__Exercise aim__: Please extract the text of every row below word for word, leaving the pictures out of your answer.

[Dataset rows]
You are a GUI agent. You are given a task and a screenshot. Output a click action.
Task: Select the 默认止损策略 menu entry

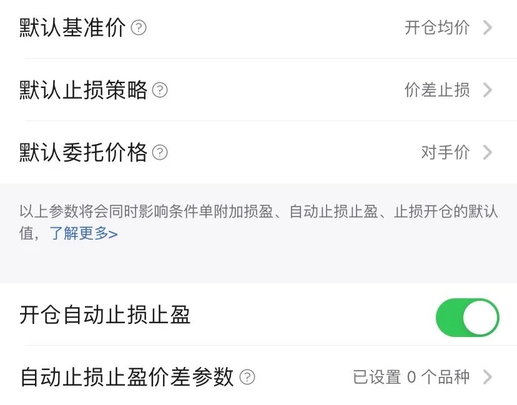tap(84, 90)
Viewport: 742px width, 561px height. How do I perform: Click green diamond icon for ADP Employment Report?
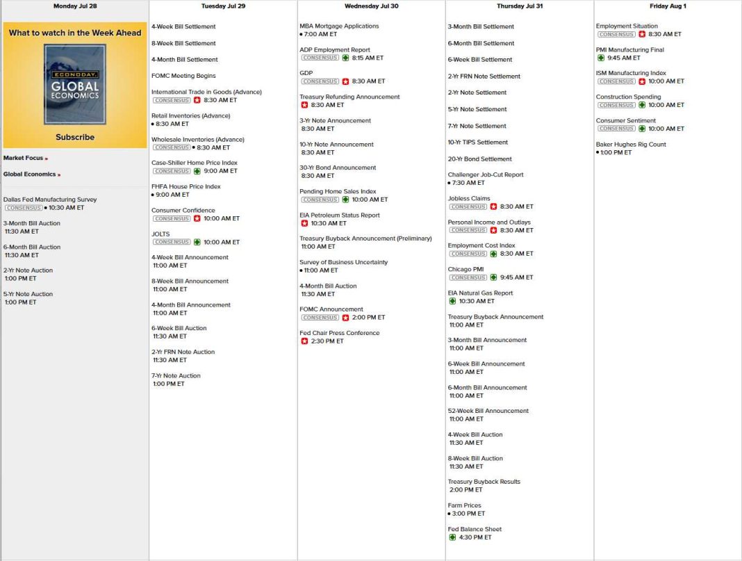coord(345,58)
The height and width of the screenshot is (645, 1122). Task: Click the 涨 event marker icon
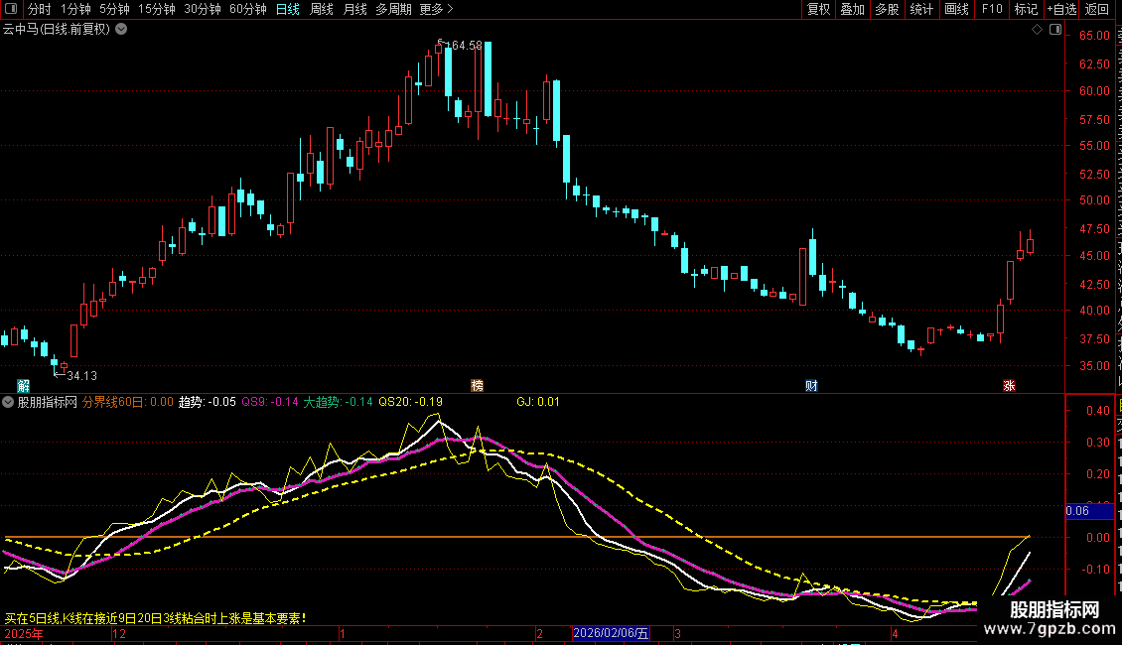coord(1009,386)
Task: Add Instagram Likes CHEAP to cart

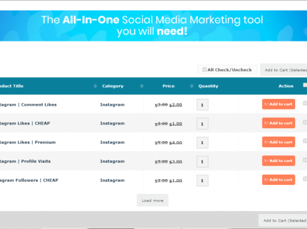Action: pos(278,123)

__Written solution__:
You are a GUI agent. You are given a task and a screenshot. Output a click action.
Task: Select the 默认止损策略 menu entry

tap(84, 90)
Viewport: 742px width, 561px height. How do I perform: Click green diamond icon for ADP Employment Report?
coord(345,58)
The height and width of the screenshot is (645, 1122). Task: Click the 涨 event marker icon
coord(1009,386)
Task: Add Instagram Likes CHEAP to cart

Action: pos(278,123)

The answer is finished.